La FEMP rechaza la intervención de ayuntamientos y que los municipios paguen a las CCAA por la compentencia en educación

Iñigo de la Serna
La FEMP ultima un documento que resumirá su postura sobre la reforma local que impulsa el Gobierno y en el que rechazará la intervención de los ayuntamientos menores de 5.000 habitantes y que los municipios deban pagar a las comunidades autónomas por que estas asuman competencias en educación que ahora ejercen los ayuntamientos, como la limpieza de los colegios.
SANTANDER, 5 (EUROPA PRESS)



El texto recoge las alegaciones presentadas a la reforma del Gobierno por federaciones territoriales y por ayuntamientos y diputaciones de todo el país y la redacción no está cerrada. Se intetará dar por concluido el documento el próximo martes, en la reunión convocada de la ejecutiva de la institución.

Así lo ha explicado el presidente de la FEMP y alacalde de Santander, Íñigo de la Serna, que asegura que la federación no quiere cambiar el fondo de la ley sino "aspectos puntuales" de su articulado, entre ellos, la intervención de pueblos pequeños y el traspaso de las competencias en educación.

De la serna espera que la reunión del martes concluya con el "acuerdo" de los grupos políticos. "Ojalá", ha afirmado en declaraciones a los medios de comunicación.
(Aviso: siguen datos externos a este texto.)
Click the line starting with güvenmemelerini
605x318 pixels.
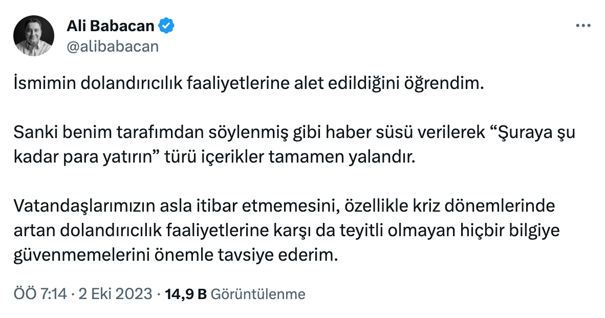[176, 254]
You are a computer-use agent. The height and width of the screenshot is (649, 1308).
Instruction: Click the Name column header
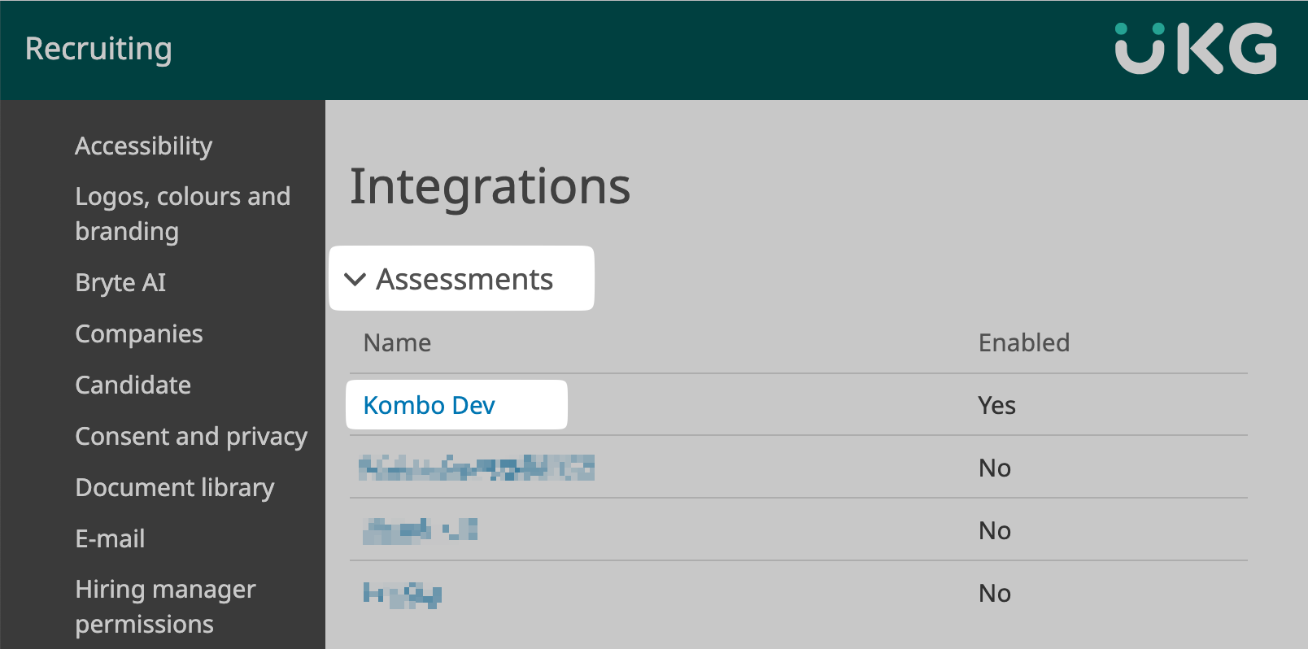click(x=397, y=342)
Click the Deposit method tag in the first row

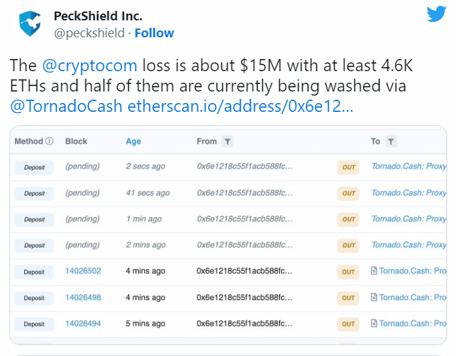[35, 167]

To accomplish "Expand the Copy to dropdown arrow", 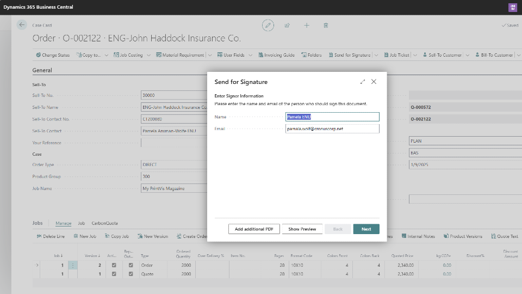I will pyautogui.click(x=107, y=55).
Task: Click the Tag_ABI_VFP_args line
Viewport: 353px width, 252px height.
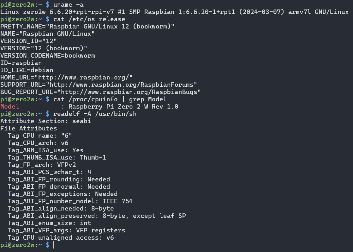Action: point(66,230)
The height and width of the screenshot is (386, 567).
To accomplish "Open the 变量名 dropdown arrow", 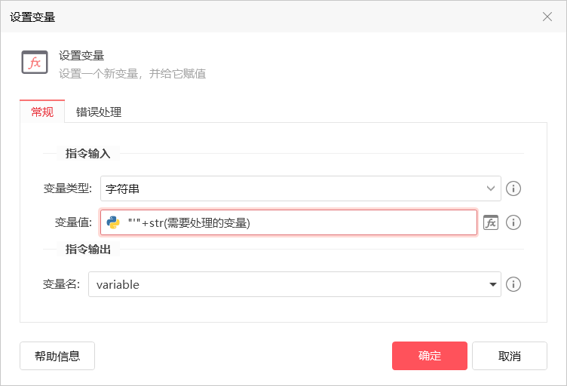I will pos(493,284).
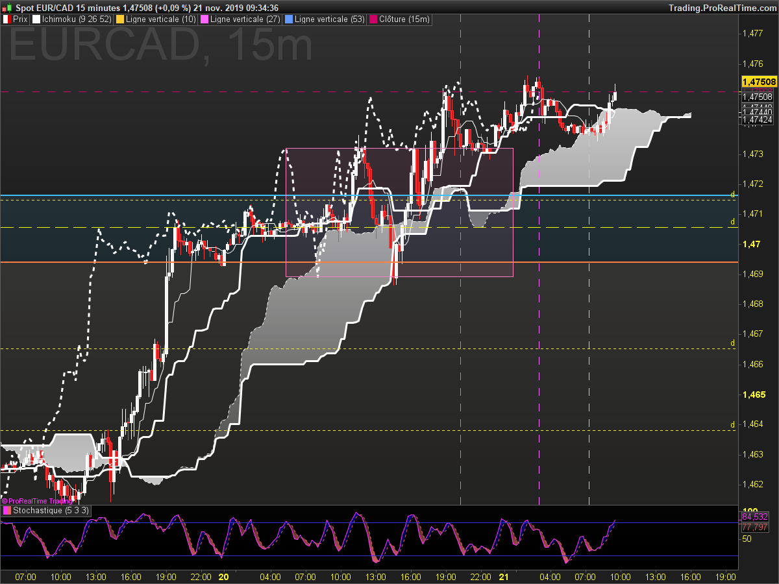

La propuesta ha sido enviada a los miembros de la Junta de Gobierno de la FEMP, aglutina las alegaciones de federaciones territoriales y ayuntamientos y aún está abierta a aportaciones, con la intención de que entre todos sean "capaces" de sacar una "propuesta común" sobre las modificaciones "necesarias" al anteproyecto elaborado por el Gobierno de España.

Si se aprueba, el documento se remitirá al ministro de Hacienda y Administraciones Públicas, Cristóbal Montoro, para que lo tome en consideración y se usará en todo el diálogo con el Gobierno de España sobre esta ley y también ante la Comisión Nacional de Administración Local (CNAL), pendiente de una próxima reunión.

En declaraciones realizadas en Santander, De la Serna ha vuelto a resaltar la "vía de diálogo" abierta por el Gobierno de España, "nada usual" en una tramitación de una ley.